→ **Written problem 1**
Duplicate everything in the oil filter thread from "I have a IH" down to "(Aug 27, 2011)".
→ **Written problem 2**
Express everything in the entries from the line containing "will [x=48, y=152]." down to the line containing "Action: point(113,80)" as a Markdown table with the columns Row and Line, leaving out blank lines.

→ **Supplied text**
===

# IH oil filter



## Wethay (Jul 17, 2015)

I have a IH 384 tractor and a quick internet search says that it has a BD154 IH engine in it. I know it is 30 plus years past it's prime for finding parts etc but thought I would ask. Does anyone know where one would find parts to convert the engine oil filter to a spin on type? Always talked about doing it but it never happened and now that the tractor isn't used as much and the oil changes are less frequent it's not something I'm going to pay high dollar for, but it would be nice to have.

International Harvester BD154


----------



## IHCman (Aug 27, 2011)

quick search found this

http://www.ebay.com.au/itm/FHK4401-Spin-On-Oil-Filter-Conversion-Kit-International-IH-B275-B414-434-Tractor-/382012803583

Says its in Australia, shipping might be steep.


----------



## Grateful11 (Apr 5, 2009)

BTW: The seller listed above says they don't ship to the US.

Not sure if some of these are for your particular engine.

Parts for International Harvester 384 Tractor

https://www.tractorjoe.com/parts/mt/tractor/b/international-harvester/m/384/

I crossed over some numbers and supposedly this is it, again not sure it's for your engine.

https://www.napaonline.com/en/p/FIL1302?interchange=1

384 Parts

http://www.yesterdaystractors.com/cgi-bin/store/model_parts.cgi?SearchArea=Farmall&&md=384&cat=Oil%20System&r=mcats

Conversion to spin on.

http://www.batescorp.com/cart/index.php?dispatch=products.view&product_id=44323

http://www.tractorbynet.com/forums/case-ih/310856-ih-384-spin-filter-adapter.html


----------



## Vol (Jul 5, 2009)

Looks like Bates Corp. has a toll free number in the link Grateful listed.

Regards, Mike


----------



## Wethay (Jul 17, 2015)

Thanks guys, looks like I have a phone call or two to make.


----------

===

→ **Input**
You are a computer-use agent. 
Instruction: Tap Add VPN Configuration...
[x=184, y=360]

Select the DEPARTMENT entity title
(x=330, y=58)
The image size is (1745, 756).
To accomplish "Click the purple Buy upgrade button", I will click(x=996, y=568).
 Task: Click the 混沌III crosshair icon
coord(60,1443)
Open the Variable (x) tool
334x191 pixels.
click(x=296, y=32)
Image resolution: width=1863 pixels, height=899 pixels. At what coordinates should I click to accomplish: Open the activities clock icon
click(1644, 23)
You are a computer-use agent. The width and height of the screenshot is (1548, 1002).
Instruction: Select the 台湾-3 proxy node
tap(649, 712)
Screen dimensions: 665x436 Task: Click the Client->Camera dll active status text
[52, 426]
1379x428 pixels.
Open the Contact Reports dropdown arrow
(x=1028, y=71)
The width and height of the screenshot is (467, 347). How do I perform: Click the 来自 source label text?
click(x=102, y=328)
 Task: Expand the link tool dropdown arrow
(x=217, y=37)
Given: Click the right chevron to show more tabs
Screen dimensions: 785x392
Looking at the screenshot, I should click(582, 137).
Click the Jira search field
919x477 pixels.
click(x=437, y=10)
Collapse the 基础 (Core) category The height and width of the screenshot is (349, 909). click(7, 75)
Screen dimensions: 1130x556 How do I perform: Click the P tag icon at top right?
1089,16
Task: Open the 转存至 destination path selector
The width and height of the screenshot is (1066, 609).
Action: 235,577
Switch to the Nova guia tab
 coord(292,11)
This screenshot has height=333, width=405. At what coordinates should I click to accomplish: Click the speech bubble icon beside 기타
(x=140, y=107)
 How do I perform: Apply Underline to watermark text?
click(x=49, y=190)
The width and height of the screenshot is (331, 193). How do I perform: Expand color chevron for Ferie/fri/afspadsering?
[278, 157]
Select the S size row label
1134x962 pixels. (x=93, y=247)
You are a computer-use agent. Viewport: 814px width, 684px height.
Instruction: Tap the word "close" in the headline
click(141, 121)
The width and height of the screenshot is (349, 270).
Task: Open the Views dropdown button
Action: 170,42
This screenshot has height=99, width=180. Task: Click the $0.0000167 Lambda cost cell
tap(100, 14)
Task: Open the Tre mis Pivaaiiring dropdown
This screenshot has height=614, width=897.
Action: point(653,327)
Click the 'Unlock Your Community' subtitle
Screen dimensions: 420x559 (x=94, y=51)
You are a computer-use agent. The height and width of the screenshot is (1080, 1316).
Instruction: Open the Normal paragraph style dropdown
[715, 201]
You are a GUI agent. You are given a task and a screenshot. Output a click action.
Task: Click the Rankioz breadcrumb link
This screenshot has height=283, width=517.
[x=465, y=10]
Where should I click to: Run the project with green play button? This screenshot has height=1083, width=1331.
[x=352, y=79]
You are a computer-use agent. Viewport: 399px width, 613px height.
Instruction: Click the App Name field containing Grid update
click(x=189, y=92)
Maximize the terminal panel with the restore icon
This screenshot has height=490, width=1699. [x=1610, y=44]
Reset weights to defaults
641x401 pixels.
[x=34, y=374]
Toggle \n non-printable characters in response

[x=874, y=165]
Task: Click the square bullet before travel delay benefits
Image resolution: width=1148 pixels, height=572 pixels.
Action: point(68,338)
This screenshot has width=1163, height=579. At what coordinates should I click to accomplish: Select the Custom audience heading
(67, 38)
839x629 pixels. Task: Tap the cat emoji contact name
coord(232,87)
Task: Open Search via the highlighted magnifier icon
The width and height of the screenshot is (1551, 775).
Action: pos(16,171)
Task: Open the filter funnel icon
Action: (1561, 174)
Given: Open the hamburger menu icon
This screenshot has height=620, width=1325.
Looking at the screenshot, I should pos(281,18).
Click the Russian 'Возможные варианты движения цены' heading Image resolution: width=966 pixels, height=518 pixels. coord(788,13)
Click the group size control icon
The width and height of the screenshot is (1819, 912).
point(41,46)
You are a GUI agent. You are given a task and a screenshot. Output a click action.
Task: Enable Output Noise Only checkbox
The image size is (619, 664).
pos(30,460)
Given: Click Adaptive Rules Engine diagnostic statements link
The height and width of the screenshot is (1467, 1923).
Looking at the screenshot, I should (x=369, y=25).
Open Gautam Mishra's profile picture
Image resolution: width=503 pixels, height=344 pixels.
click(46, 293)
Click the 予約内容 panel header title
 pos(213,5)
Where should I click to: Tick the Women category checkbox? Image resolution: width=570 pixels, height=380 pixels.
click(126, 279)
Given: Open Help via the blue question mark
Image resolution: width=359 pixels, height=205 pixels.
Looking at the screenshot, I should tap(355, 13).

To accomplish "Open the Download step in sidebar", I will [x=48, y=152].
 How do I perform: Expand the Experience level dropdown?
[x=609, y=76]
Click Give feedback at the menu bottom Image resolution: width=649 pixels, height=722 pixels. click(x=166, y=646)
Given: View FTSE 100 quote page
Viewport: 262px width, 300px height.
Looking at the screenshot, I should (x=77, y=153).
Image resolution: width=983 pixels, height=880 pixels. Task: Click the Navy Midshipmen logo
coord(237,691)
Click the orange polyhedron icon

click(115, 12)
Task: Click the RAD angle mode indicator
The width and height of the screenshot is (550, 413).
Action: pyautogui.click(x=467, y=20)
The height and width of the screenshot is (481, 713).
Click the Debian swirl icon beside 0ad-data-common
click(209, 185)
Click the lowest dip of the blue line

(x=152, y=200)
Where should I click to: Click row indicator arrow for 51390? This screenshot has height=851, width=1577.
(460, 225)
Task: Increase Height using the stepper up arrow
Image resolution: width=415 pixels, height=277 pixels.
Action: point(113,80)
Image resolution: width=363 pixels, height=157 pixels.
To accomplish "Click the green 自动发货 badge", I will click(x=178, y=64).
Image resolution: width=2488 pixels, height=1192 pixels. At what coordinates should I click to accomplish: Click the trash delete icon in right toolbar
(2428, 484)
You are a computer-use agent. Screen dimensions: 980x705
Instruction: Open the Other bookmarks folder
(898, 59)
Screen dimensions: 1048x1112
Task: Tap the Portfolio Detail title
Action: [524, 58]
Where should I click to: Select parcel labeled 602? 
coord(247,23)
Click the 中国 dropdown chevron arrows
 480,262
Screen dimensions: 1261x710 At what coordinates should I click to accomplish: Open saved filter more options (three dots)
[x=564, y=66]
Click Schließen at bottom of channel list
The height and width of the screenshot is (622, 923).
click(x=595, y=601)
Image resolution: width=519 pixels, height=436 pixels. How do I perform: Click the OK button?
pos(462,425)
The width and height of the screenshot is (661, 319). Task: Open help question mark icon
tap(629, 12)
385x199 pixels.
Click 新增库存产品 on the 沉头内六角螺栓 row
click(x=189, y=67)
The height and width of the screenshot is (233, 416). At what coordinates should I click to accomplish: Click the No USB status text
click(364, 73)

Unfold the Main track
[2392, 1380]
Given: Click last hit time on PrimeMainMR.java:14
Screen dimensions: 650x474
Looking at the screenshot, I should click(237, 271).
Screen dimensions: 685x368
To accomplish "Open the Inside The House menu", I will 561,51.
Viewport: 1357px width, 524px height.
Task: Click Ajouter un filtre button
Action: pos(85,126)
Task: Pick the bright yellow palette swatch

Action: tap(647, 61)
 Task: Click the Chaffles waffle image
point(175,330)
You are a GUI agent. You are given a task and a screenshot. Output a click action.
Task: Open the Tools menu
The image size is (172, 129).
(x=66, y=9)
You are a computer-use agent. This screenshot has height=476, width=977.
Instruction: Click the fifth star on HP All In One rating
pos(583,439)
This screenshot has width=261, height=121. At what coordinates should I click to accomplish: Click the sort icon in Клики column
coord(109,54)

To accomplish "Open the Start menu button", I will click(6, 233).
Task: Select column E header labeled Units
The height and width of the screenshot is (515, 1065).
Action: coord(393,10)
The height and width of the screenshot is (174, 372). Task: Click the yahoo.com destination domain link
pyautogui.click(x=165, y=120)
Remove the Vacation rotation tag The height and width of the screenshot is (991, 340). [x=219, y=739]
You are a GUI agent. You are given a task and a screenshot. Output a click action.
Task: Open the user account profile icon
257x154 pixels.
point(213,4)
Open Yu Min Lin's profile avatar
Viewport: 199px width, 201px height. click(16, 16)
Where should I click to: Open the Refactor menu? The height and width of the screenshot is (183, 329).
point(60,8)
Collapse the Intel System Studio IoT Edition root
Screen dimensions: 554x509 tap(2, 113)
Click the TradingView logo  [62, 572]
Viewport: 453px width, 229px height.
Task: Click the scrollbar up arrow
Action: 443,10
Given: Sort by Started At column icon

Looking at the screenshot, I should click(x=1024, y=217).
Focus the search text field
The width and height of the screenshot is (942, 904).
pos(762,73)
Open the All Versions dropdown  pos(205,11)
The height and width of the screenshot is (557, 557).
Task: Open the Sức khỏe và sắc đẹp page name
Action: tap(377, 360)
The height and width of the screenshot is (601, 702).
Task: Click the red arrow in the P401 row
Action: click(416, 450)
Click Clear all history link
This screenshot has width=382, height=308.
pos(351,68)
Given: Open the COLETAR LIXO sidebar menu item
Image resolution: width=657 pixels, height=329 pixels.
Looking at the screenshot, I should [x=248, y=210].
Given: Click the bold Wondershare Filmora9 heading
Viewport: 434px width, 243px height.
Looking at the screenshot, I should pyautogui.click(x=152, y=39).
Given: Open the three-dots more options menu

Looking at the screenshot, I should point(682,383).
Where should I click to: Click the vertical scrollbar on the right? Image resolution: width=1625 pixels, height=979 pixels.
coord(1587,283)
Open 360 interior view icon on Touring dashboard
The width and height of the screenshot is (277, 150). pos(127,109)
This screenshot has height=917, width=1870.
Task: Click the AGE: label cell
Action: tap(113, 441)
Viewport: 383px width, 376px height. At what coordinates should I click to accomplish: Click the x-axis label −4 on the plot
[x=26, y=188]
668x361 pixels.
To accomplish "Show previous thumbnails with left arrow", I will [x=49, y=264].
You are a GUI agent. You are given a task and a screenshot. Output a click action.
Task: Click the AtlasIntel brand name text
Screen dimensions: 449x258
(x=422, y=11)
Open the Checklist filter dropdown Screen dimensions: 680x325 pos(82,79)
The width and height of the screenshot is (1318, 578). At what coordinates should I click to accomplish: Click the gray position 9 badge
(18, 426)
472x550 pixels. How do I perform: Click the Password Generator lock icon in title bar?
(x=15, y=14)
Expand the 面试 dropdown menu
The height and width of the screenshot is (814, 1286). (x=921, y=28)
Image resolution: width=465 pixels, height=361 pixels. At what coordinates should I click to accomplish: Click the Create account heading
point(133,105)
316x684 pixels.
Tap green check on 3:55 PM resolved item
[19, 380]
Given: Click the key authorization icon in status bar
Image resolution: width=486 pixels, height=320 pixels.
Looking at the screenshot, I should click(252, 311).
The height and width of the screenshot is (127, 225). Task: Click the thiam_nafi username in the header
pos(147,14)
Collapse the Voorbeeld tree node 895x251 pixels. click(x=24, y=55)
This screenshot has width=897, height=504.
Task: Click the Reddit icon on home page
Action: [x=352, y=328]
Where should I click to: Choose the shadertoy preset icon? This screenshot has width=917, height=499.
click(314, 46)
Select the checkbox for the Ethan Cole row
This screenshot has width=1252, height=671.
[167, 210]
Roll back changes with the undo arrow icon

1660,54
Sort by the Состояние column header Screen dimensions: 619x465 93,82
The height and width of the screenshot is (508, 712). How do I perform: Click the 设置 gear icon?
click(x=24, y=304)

===

→ **Task result 1**
I have a IH 384 tractor and a quick internet search says that it has a BD154 IH engine in it. I know it is 30 plus years past it's prime for finding parts etc but thought I would ask. Does anyone know where one would find parts to convert the engine oil filter to a spin on type? Always talked about doing it but it never happened and now that the tractor isn't used as much and the oil changes are less frequent it's not something I'm going to pay high dollar for, but it would be nice to have.

International Harvester BD154


----------



## IHCman (Aug 27, 2011)

→ **Task result 2**
| Row | Line |
|---|---|
| 1 | To accomplish "Open the Download step in sidebar", I will [x=48, y=152]. |
| 2 |  How do I perform: Expand the Experience level dropdown? |
| 3 | [x=609, y=76] |
| 4 | Click Give feedback at the menu bottom Image resolution: width=649 pixels, height=722 pixels. click(x=166, y=646) |
| 5 | Given: View FTSE 100 quote page |
| 6 | Viewport: 262px width, 300px height. |
| 7 | Looking at the screenshot, I should (x=77, y=153). |
| 8 | Image resolution: width=983 pixels, height=880 pixels. Task: Click the Navy Midshipmen logo |
| 9 | coord(237,691) |
| 10 | Click the orange polyhedron icon |
| 11 | click(115, 12) |
| 12 | Task: Click the RAD angle mode indicator |
| 13 | The width and height of the screenshot is (550, 413). |
| 14 | Action: pyautogui.click(x=467, y=20) |
| 15 | The height and width of the screenshot is (481, 713). |
| 16 | Click the Debian swirl icon beside 0ad-data-common |
| 17 | click(209, 185) |
| 18 | Click the lowest dip of the blue line |
| 19 | (x=152, y=200) |
| 20 | Where should I click to: Click row indicator arrow for 51390? This screenshot has height=851, width=1577. |
| 21 | (460, 225) |
| 22 | Task: Increase Height using the stepper up arrow |
| 23 | Image resolution: width=415 pixels, height=277 pixels. |
| 24 | Action: point(113,80) |